DOCUMENT TEXT:
BEGIN
The word Morgul- is first introduced in the Lord of the Rings exactly like a piece of bafflegab in some modern fantasy of which no-one could possibly know the exact meaning. Of course Tolkien probably would, since he had invented Sindarin but the reader would not. And possibly at that time Tolkien would not yet have imagined Minas Morgul which only comes in later.

But then Tolkien changes his mind on many issues later, for example, the backstory of Galadriel including the meaning of Celeborn’s name.

In short, when the tale tells us that Gandalf uses the word Morgul-knife but does not tell exactly what he meant by it, either literally ‘black sorcery’ or the derived name applied in Gondor to Minas Ithil. Both work in the final account. I had at some point in my rereading automatically assumed the ‘black sorcery’ meaning. You at some point assumed the ‘Minas Morgul’ meaning.

Neither of was particularly aware that the other meaning might be applied here.
END
INPUT DATA:
BEGIN
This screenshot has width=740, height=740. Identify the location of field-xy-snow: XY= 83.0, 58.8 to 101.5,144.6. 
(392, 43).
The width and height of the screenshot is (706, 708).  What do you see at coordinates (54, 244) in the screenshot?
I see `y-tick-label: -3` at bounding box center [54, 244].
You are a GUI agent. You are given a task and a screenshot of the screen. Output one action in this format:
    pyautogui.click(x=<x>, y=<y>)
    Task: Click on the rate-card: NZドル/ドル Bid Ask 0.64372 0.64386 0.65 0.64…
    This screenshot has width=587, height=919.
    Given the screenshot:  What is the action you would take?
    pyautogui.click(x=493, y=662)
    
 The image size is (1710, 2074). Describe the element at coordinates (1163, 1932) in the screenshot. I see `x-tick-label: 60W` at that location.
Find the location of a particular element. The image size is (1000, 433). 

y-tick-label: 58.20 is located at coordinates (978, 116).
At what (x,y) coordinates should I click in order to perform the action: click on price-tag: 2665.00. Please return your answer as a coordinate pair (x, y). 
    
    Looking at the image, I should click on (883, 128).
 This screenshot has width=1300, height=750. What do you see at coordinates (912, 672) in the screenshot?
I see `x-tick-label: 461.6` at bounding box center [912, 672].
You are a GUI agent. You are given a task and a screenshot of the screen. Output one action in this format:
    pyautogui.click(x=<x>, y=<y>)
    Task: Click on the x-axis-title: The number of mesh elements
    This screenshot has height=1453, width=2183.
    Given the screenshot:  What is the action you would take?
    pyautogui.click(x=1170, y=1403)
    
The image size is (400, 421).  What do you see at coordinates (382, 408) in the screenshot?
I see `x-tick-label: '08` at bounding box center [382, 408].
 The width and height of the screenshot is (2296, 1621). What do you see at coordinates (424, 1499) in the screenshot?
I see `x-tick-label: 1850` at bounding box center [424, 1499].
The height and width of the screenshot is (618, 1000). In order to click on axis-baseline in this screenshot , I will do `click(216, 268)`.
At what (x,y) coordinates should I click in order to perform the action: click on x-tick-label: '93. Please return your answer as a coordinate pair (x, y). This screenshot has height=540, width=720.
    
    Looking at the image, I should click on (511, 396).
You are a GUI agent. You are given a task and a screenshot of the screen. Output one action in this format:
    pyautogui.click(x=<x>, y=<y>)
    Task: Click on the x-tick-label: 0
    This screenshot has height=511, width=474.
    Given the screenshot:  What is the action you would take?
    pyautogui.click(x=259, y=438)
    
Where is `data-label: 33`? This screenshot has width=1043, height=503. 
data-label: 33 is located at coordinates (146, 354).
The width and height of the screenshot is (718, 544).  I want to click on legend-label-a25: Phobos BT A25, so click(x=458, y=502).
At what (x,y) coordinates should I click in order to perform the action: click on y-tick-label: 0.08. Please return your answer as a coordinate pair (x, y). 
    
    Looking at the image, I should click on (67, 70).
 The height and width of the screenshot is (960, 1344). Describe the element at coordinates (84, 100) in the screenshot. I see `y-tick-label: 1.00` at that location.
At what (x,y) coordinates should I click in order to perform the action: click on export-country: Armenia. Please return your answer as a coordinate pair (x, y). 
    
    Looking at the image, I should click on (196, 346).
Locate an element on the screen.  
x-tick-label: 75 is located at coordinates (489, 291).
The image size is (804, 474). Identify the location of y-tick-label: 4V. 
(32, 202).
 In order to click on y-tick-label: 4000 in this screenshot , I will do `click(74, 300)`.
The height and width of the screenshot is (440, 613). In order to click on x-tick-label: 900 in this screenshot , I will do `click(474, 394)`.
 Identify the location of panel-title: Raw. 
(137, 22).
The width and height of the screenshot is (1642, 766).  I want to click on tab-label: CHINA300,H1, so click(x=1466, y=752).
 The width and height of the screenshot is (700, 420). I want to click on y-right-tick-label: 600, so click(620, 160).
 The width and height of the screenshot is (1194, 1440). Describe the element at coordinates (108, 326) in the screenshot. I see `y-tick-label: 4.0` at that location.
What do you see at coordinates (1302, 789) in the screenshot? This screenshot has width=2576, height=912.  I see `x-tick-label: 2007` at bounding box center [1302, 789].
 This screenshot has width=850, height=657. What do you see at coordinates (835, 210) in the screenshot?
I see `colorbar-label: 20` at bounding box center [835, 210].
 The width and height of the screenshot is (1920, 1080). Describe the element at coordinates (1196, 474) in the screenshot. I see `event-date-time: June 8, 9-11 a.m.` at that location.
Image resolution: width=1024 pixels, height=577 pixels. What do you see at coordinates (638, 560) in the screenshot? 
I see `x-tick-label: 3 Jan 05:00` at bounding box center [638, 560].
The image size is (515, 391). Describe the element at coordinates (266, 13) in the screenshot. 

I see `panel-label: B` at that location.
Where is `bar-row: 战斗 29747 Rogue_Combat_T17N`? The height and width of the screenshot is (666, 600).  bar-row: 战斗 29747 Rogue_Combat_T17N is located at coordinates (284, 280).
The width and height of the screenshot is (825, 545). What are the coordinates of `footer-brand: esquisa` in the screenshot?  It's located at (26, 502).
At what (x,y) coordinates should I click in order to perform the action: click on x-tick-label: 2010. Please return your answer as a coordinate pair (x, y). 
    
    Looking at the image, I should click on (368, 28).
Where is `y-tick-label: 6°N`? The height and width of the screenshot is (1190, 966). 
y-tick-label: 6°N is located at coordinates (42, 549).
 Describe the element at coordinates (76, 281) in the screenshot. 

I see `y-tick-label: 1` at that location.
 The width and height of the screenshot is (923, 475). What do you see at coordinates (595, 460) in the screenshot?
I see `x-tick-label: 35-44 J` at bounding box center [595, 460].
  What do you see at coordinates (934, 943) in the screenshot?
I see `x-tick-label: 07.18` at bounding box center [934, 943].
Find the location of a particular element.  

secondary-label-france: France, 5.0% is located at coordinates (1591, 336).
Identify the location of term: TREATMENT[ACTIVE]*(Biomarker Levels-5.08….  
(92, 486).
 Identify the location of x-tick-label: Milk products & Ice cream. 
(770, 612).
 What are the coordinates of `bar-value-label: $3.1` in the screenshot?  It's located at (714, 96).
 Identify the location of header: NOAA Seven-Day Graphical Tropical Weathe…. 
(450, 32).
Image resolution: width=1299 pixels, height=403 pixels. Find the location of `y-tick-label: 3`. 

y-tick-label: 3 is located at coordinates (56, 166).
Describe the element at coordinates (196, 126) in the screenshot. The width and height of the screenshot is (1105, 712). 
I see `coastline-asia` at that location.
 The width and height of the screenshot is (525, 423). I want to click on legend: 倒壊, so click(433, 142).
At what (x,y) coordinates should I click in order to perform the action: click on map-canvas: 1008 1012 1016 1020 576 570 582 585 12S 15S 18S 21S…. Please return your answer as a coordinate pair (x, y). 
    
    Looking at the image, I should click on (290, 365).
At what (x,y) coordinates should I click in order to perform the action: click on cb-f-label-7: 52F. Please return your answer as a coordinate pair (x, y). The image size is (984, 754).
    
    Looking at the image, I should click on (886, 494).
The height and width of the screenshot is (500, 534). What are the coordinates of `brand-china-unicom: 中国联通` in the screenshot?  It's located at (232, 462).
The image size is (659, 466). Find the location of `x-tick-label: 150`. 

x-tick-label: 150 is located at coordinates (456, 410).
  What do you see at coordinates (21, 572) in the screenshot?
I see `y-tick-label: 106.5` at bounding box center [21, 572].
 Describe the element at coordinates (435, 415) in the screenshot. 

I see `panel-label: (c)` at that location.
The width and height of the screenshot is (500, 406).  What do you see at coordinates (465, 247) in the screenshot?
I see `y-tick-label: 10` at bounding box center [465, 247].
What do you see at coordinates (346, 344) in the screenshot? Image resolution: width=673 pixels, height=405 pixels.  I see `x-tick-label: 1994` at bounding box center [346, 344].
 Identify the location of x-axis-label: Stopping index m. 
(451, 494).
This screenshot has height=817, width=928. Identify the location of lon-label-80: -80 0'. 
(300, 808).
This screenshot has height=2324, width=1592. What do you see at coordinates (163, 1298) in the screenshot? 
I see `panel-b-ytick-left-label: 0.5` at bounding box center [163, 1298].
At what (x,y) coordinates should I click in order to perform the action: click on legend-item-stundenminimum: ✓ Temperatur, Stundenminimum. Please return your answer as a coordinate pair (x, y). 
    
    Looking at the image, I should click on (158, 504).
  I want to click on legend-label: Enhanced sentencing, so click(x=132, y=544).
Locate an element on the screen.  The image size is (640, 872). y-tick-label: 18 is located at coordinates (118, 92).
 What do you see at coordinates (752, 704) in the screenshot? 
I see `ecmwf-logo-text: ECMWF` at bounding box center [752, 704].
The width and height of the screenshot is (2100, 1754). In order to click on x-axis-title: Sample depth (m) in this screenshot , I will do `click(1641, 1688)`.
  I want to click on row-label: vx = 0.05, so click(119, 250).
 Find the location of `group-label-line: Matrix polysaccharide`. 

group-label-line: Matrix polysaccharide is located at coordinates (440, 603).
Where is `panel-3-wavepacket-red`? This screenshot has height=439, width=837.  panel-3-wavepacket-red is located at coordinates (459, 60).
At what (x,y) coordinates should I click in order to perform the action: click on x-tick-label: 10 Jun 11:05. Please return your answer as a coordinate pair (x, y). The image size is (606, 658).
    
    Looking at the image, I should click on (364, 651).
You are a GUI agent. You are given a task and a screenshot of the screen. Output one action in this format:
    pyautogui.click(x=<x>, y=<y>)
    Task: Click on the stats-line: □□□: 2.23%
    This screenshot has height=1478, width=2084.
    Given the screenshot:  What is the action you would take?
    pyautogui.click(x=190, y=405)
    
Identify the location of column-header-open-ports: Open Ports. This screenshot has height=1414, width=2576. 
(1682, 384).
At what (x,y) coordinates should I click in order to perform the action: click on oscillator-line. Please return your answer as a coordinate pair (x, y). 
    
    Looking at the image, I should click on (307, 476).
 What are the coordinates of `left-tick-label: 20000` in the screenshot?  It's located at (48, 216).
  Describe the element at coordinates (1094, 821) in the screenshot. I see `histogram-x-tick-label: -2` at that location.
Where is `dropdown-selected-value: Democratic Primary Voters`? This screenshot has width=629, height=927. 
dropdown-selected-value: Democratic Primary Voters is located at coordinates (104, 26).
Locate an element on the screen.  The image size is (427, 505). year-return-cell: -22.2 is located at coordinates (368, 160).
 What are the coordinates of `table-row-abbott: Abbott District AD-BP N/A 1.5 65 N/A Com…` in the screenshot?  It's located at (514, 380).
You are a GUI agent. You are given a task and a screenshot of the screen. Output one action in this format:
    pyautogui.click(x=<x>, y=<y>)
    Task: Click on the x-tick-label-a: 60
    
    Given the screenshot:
END
REQUIRED ACTION 1:
Translate this sentence from the passage on the word Morgul into Spanish: "I had at some point in my rereading automatically assumed the ‘black sorcery’ meaning."
REQUIRED ACTION 2:
Answer these questions from the passage on the word Morgul:
(a) Which language had Tolkien invented?
(b) Whose backstory is given as an example of Tolkien changing his mind?
(c) Which character uses the word Morgul-knife?
REQUIRED ACTION 3:
Write a few more sentences that carry on the passage on the word Morgul from its final sentence.

ANSWER SPACE 1:
En algún momento de mi relectura, yo había asumido automáticamente el significado de ‘hechicería negra’.

ANSWER SPACE 2:
(a) Sindarin
(b) Galadriel's
(c) Gandalf

ANSWER SPACE 3:
But once aware of both meanings, I find it impossible to choose between them. Both work.

Gandalf’s mention of the Morgul-knife appears to first arise in the Fourth Phase version of Frodo’s conversation with Gandalf at Rivendell, although Christopher Tolkien does not present that part of the story. Christopher Tolkien does say in The Treason of Isengard (HOME 7), page 82, that the text is then as in FR except for places where Christopher Tolkien indicates differences. But Minas Morgul is not mentioned in the Council of Elrond for two more versions of the Council. In the version of the Council written to go with this version of the conversation between Frodo and Gandalf even Minas Tirith only appears in a late pencilled change to the manuscript.